> _Aufgabenstellung_: Wie viele Teilnehmer wurden laut dem Textauszug über Kreativität über die PRISME-Plattform zu freien Assoziationstests eingeladen?

Objektivierung der inneren Bewegung des Entstehens von Ideen
Die Modellierung des kreativen Prozesses als eine Abfolge von Operationen, an denen unterschiedliche Gehirnnetzwerke beteiligt sind, entspricht nicht der gängigen Vorstellung von Kreativität, die üblicherweise als ein Impuls dargestellt wird, der uns ergreift, mitreißt und überwältigt. Im Gegensatz dazu ist das Team von Volle der Ansicht, dass Kreativität drei grundlegende Dimensionen hat, die mit mathematischen Werkzeugen modelliert werden können: die Exploration, die auf persönlichem Wissen basiert und es ermöglicht, sich mögliche Optionen vorzustellen; die Bewertung, die darin besteht, die Qualitäten einer Idee abzuschätzen; und die Auswahl, die es uns ermöglicht, das Konzept auszuwählen, das verbalisiert wird.
Um die wechselseitigen Beziehungen zwischen diesen drei Dimensionen zu verstehen, haben die Forscher sie in einem Computermodell nachgebildet, das sie mit dem tatsächlichen Verhalten der für die Studie rekrutierten Personen verglichen haben. Über die PRISME-Plattform des Pariser Brain Institute wurden 71 Teilnehmer zu freien Assoziationstests eingeladen, bei denen sie Wörter auf möglichst gewagte Weise zuordnen sollten. Anschließend sollten sie bewerten, wie sehr ihnen diese Assoziationen gefielen und ob sie relevant und originell erschienen.

> _Gezeigtes Material_:

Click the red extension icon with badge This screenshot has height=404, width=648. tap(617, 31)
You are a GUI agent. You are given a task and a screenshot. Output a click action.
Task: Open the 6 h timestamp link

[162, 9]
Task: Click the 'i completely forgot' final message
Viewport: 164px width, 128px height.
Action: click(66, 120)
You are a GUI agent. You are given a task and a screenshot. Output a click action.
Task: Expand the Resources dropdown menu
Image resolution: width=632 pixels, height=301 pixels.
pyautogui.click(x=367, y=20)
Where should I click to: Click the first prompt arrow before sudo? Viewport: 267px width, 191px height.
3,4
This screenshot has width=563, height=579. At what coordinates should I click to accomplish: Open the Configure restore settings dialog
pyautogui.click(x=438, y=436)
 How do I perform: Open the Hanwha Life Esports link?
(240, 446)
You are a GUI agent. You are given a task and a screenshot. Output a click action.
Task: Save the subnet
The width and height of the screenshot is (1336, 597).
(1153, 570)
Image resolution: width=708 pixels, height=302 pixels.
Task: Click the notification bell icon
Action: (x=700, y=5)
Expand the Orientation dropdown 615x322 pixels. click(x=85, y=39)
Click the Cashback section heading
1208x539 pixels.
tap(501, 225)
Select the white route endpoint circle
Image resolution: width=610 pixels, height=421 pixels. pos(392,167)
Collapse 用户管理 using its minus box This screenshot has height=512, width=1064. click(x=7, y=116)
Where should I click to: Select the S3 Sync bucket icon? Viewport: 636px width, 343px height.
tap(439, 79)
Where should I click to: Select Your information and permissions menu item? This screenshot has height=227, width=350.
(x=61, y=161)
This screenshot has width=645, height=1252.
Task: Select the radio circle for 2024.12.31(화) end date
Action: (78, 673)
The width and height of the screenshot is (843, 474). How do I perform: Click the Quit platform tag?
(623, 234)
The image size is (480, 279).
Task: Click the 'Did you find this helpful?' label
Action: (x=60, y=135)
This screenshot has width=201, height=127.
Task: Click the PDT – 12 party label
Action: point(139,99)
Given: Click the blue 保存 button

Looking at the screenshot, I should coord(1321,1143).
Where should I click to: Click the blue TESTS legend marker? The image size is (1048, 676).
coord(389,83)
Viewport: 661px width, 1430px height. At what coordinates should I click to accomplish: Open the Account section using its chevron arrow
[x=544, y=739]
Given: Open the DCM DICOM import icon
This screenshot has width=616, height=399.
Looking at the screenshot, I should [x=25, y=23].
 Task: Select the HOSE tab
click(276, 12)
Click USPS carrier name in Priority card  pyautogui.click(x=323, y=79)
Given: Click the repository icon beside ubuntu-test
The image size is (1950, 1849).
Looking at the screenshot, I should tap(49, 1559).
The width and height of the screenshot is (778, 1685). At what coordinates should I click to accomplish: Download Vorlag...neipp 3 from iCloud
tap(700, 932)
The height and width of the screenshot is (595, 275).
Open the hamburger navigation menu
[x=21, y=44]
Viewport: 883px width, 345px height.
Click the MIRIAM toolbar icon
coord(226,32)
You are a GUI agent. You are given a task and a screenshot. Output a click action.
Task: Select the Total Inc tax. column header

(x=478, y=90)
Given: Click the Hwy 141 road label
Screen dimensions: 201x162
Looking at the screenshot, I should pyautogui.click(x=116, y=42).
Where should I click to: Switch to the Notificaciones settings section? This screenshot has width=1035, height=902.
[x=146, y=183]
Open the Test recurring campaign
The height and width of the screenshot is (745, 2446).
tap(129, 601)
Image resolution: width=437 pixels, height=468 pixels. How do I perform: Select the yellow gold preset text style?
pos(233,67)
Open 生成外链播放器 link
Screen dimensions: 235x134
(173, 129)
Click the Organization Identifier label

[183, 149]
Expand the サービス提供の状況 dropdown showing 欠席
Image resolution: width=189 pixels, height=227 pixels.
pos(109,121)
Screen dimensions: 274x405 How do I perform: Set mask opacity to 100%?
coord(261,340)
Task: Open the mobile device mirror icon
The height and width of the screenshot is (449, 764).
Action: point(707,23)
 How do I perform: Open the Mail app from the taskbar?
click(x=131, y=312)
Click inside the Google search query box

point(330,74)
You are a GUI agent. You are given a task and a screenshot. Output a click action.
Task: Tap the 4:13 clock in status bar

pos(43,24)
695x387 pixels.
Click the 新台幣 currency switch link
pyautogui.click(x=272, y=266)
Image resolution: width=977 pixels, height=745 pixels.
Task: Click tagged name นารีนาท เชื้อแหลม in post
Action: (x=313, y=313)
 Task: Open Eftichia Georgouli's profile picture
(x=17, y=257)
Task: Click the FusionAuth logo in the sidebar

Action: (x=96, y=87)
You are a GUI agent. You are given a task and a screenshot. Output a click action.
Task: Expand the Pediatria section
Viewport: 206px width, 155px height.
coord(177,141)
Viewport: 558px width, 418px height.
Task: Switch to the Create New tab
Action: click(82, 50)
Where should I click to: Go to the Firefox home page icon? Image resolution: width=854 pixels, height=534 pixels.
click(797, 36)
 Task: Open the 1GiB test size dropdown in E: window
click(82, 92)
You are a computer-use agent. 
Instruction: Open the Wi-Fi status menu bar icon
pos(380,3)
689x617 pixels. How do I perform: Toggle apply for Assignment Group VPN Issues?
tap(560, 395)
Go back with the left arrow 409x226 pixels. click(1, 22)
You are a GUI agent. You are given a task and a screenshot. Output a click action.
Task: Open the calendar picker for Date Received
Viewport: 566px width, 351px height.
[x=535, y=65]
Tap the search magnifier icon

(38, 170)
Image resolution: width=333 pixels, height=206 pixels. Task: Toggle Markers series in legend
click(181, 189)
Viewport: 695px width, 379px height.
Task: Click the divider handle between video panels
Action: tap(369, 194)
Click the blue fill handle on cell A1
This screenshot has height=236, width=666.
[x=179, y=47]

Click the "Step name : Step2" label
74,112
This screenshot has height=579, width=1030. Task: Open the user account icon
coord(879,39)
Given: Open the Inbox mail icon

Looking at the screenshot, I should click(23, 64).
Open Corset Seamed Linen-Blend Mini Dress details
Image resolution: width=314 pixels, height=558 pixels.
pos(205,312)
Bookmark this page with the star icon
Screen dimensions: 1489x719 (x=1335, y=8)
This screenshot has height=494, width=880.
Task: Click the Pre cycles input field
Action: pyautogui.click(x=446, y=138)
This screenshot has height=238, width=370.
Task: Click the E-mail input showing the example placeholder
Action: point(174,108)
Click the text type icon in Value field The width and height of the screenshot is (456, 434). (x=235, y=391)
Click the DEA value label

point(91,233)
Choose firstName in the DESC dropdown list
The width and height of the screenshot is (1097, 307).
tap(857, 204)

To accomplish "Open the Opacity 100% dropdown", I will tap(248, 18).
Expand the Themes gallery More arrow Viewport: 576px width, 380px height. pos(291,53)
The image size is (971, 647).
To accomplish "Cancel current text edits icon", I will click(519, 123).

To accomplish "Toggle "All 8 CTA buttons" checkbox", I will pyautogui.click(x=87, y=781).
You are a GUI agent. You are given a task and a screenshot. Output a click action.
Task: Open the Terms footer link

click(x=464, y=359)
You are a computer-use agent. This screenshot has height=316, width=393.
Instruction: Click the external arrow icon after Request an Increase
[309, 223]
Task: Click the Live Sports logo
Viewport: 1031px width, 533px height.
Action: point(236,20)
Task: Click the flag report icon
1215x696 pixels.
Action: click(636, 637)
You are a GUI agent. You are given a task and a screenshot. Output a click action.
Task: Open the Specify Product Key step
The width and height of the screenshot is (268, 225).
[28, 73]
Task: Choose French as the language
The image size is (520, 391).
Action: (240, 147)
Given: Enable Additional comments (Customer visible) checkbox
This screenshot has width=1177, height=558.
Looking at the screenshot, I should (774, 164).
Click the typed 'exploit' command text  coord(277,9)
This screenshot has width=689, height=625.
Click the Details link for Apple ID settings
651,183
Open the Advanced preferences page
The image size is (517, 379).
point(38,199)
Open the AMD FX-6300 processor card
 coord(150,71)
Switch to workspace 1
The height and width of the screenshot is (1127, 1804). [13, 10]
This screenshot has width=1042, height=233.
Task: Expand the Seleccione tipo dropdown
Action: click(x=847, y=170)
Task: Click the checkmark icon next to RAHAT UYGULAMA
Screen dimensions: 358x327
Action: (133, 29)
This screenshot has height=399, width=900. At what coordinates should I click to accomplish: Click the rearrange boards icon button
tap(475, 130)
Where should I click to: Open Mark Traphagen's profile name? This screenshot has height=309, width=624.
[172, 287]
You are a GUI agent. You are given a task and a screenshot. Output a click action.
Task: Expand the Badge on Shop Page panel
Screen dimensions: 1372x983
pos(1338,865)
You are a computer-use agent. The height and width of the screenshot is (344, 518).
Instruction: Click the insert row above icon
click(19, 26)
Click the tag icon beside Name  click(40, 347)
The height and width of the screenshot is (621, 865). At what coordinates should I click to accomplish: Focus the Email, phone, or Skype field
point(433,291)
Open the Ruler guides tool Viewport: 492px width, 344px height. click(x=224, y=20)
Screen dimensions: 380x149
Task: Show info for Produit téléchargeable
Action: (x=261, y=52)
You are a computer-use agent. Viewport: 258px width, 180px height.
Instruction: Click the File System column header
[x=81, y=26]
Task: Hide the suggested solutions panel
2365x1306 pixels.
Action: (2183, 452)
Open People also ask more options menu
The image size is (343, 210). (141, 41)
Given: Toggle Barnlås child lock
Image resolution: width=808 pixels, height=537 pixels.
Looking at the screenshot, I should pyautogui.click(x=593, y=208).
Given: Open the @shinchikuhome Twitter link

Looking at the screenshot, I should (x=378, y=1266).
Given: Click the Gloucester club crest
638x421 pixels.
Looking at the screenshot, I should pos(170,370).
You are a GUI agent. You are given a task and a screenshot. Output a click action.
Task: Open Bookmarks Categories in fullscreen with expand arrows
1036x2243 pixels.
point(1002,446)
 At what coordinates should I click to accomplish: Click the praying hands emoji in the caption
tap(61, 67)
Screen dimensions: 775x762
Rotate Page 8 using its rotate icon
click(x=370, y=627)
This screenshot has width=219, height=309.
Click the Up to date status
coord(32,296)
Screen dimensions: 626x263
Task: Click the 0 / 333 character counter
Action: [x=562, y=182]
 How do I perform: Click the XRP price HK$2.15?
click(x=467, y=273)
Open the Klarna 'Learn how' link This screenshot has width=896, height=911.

> _Ergebnis der Aufgabe_: Es wurden 71 Teilnehmer eingeladen.